Passage for review –
Virtual Simulation for Woven EndoBridge Device Sizing (VS-WEB)

Flow disruption with Woven EndoBridge (WEB) is an innovative treatment that has been evaluated in several prospective and retrospective studies1-3. The efficacy and safety of this strategy has been largely proved, and nowadays, indications for WEBs are progressively enlarged. Appropriate sizing of the device is the key factor for treatment with a WEB. Undersized devices may lead to insufficient coverage of the aneurysm neck and inadequate filling of the volume of the sac, lowering the angiographic success. On the other hand, an excessively oversized WEB may cause an unwarranted protrusion into the parent vessel, increasing the risk of ischemic events. The conventional approach for WEB sizing is based on two-dimensional digital subtraction angiography (2D-DSA), adding 1mm to the average width (to assure good wall apposition), and subtracting 1mm to the average height of the aneurysm (to adjust for the longitudinal increase caused by the horizontal compression)4. However, the operator has to anticipate the behavior of the device, predicting tridimensional modifications of the WEB in relation to the volume and shape of the aneurysm dome and neck. Accordingly, appropriate WEB sizing could be difficult and may require experience. Data about software-based simulation to predict changes after device implantation have been reported for flow diversion and braided stents5-7. The Sim&Size software (Sim&Cure, Grabels, France) is able to perform virtual sizing before WEB deployment using pre or per-operative three-dimensional rotational angiography (3D-RA) acquisition. The virtual simulation helps to select the most appropriate size of the device, predicting the behavior of the WEB inside the aneurysm dome, and the surface of the WEB apposition, anticipating protrusion over the neck or inappropriate coverage of the ostium. This multicenter study aimed to explore if the use of the Sim&Size software during endovascular embolization of intracranial aneurysms with WEB devices was associated with measurables procedural advantages compared with conventional sizing methods.

The primary investigated outcomes were 1) the median duration of the intervention; 2) the median radiation dose; 3) the need of corrective interventions; and 4) the number of WEBs opened but finally not deployed because of the inappropriate size of the device.

The secondary investigated endpoints were 1) the overall rate of complications (peri-procedural and long-term adverse events); 2) the morbidity rate (complications associated with permanent change of the clinical and neurological status of the patient); and 3) short-term (6 months) and long-term (12 months or more) aneurysm occlusion and WEB-shape change ("compaction") (decrease in height of the device or a deepening of the proximal and distal concave recesses during follow-up9 based on non-subtracted images)

What to work on –
**1)** Update the WEB sizing text by copying everything from "The primary investigated" down to "on non-subtracted images)", replacing "radiation dose" with "contrast volume".
**2)** Answer these questions from the WEB sizing text:
(a) How many millimeters does the conventional approach add to the average width of the aneurysm?
(b) Which software performs virtual sizing before WEB deployment?
(c) What follow-up period counts as long-term aneurysm occlusion?
The listing is separate material and has no connection to the WEB sizing text.

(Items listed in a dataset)

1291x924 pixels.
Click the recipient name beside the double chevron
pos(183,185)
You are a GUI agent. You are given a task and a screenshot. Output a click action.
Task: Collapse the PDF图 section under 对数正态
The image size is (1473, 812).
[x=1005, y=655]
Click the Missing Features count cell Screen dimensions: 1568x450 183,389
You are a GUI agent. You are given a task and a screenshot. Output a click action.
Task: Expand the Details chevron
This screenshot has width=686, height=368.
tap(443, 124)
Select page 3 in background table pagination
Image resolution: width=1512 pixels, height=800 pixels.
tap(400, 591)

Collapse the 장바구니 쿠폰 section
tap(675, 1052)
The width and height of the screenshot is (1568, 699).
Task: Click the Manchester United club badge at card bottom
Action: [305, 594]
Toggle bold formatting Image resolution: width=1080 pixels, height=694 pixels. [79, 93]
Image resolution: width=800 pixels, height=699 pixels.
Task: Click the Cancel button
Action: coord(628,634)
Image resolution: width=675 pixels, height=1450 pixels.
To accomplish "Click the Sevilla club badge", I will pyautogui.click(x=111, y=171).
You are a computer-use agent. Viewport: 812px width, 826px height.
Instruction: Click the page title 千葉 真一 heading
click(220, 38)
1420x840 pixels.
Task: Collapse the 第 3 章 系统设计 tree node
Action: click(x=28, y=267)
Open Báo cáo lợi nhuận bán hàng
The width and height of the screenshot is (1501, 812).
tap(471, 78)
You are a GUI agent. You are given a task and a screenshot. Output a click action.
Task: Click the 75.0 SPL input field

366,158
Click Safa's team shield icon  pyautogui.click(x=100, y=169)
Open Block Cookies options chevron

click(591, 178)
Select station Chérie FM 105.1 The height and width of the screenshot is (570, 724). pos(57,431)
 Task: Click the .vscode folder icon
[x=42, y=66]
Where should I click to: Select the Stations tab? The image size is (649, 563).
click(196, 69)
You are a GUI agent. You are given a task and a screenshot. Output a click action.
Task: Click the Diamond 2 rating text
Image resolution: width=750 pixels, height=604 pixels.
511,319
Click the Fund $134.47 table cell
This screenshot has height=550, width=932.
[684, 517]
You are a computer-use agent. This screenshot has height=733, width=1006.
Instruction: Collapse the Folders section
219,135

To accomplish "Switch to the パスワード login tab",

Task-by-task outputs –
**1)**
The primary investigated outcomes were 1) the median duration of the intervention; 2) the median contrast volume; 3) the need of corrective interventions; and 4) the number of WEBs opened but finally not deployed because of the inappropriate size of the device.

The secondary investigated endpoints were 1) the overall rate of complications (peri-procedural and long-term adverse events); 2) the morbidity rate (complications associated with permanent change of the clinical and neurological status of the patient); and 3) short-term (6 months) and long-term (12 months or more) aneurysm occlusion and WEB-shape change ("compaction") (decrease in height of the device or a deepening of the proximal and distal concave recesses during follow-up9 based on non-subtracted images)

**2)**
(a) 1mm
(b) The Sim&Size software (Sim&Cure, Grabels, France)
(c) 12 months or more